*** SOURCE INFORMATION
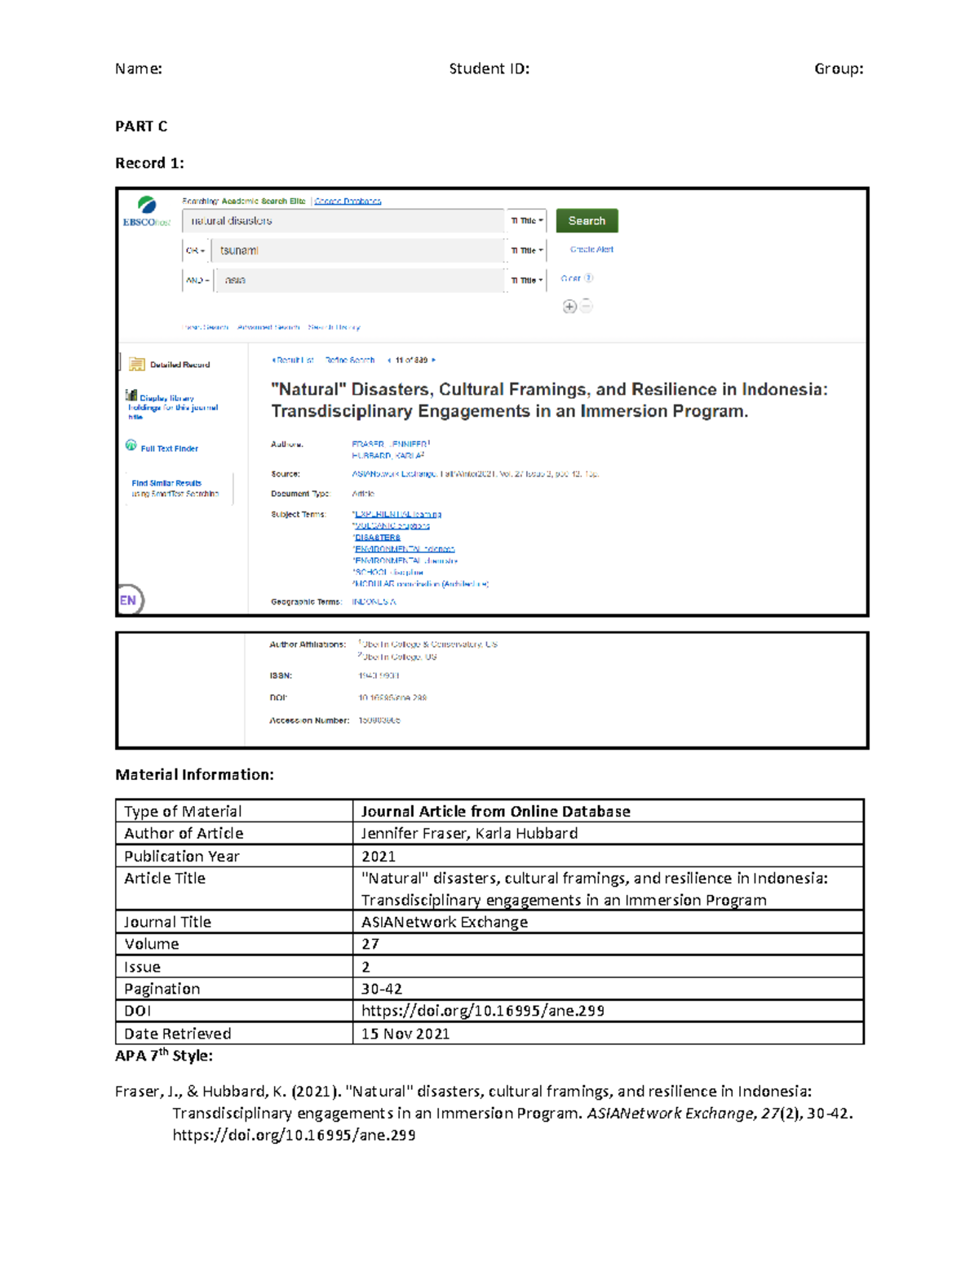Open the Detailed Record view icon
The width and height of the screenshot is (979, 1267).
[x=137, y=363]
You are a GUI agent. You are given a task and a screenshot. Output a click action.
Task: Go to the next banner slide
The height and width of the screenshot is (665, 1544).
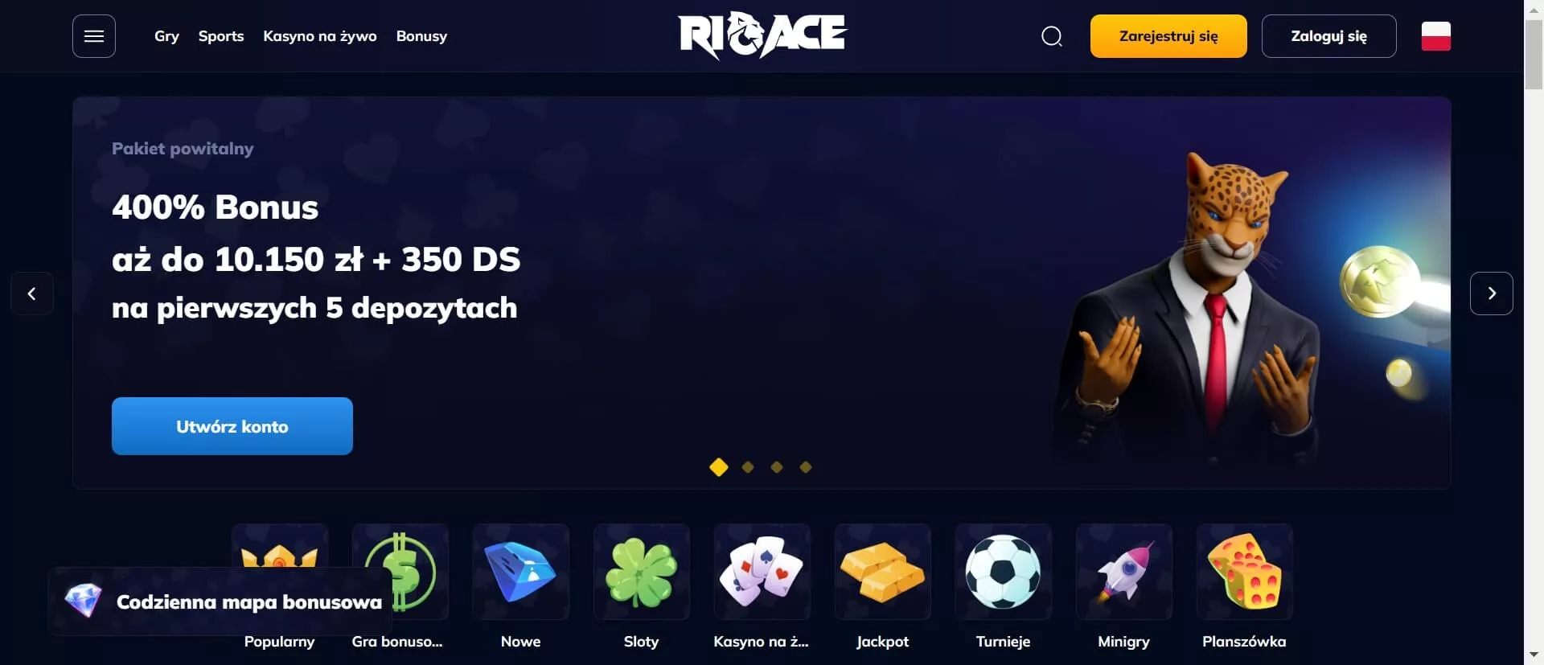tap(1492, 294)
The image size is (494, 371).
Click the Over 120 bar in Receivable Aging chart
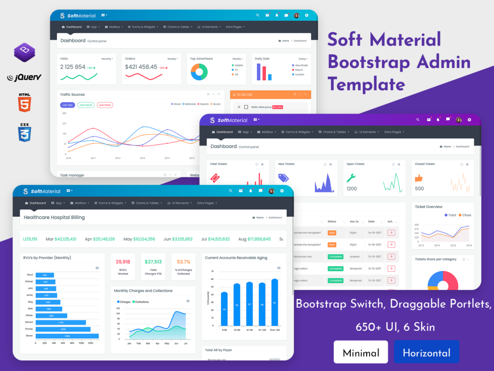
******
WHAT TO PRODUCE: Nothing is needed beyond an exact transcription of the lines from the one containing "You are a GUI" to the end of the entries above, with the pictures omitted.

OUTPUT FOR THIS TASK:
You are a GUI agent. You are given a task and a screenshot. Output a click action.
Task: Go to the next banner slide
The height and width of the screenshot is (665, 1544).
tap(1492, 294)
The image size is (494, 371).
Click the Over 120 bar in Receivable Aging chart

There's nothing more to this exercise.